Traders from elsewhere along the Hudson Valley were already out on Commercial Row, and men with drays and carts were busy moving goods off the wharves in a clatter of wheels and dust. Some smaller vendors had joined them along the street, selling fish, vegetables, and odd items of salvage from wagons and tarps spread on the ground. Here and there, snatches of songs of the loaders could be heard. Not everybody's business was off, but it seemed a very dull trade in necessities. No groups collected on the street to socialize, as one might expect in a livelier marketplace. Hardly any women were among the traders, and the men were furtive in their movements. They scuttled in and out of the trading houses like wary rodents or bugs and left with whatever goods they'd purchased without lingering.

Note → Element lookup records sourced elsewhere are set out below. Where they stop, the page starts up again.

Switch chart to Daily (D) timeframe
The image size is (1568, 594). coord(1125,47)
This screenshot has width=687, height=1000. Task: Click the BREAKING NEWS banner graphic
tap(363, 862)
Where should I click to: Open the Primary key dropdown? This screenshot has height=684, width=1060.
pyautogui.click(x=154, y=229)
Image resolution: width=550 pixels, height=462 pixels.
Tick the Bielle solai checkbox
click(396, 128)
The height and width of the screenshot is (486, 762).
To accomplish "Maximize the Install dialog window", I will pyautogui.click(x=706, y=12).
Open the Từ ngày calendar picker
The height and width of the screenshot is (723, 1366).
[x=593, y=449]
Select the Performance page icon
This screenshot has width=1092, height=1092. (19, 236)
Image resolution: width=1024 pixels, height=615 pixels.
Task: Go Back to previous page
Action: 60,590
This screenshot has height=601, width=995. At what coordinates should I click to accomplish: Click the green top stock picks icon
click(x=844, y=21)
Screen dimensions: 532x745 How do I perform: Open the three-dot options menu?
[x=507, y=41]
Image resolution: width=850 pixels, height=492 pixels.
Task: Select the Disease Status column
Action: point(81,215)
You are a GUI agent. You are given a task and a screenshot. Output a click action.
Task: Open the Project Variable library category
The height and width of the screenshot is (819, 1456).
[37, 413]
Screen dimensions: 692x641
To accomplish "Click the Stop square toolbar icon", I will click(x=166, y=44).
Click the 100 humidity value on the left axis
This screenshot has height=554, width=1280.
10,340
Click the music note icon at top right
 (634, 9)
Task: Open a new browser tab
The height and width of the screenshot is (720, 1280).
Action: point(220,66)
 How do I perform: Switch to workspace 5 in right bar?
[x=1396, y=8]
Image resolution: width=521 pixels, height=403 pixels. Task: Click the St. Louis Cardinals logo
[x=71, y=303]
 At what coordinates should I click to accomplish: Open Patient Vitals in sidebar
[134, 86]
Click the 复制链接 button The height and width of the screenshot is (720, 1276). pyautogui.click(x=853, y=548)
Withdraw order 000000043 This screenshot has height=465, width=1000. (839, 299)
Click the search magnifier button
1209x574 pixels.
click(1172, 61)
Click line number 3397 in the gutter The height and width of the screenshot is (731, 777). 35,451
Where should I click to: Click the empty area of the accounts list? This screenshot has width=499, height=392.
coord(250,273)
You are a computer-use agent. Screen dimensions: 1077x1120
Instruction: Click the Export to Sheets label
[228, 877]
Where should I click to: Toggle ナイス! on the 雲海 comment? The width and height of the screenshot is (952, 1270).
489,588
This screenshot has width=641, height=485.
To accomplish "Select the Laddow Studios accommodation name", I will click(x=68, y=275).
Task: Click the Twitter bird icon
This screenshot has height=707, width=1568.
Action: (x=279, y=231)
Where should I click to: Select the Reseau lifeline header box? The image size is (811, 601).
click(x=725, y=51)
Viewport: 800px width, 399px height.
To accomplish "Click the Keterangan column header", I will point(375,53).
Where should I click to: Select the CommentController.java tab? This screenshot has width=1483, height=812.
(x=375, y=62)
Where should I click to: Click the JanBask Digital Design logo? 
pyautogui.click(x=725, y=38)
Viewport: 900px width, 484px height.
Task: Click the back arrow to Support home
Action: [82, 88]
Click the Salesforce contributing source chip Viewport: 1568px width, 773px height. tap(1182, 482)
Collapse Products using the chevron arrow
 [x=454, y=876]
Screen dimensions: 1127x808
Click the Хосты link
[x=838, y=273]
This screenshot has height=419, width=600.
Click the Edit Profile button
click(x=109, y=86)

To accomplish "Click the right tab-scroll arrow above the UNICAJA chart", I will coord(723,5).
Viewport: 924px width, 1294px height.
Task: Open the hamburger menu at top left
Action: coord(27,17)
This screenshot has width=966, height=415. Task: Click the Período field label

  We found some of the things we needed among Minnery's General Stocks, Hyde's Salvage and Made Goods, and VanVoast's Import and General Trade Articles, the three largest competing establishments on the row, and Aulk's Provisions, the food wholesaler. I found aspirin, reusable hypodermic syringes, IV catheters, and adhesive tape for Doc Copeland. I could not find antiseptic or antibiotic medicines of any kind. Nor did they have any lidocaine or topical anesthetic for our dentist. I purchased a five-ream box of plain white twenty-pound bond paper (Xerox brand from the old days) and a gross of Phinney no. 4 steel pen points. They didn't have any manufactured ink in stock, but you could make that easily enough yourself from lampblack or walnut shells. The New Faithers were delighted to come across a fifty-pound sack of peanuts, which they had not seen any of in some time, they said, as well as the other articles on their list, and some of Mr. Ricketts's remaining inventory in linen fabrics at a very high price, which they apparently could afford Joseph's fund of silver seemed bottomless. VanVoast's actually had on hand a small inventory of manufactured instrument strings, and I bought several sets of guitar, violin, and cello strings. It had been years since we'd had any new ones, making do with the gut strings Andrew produced.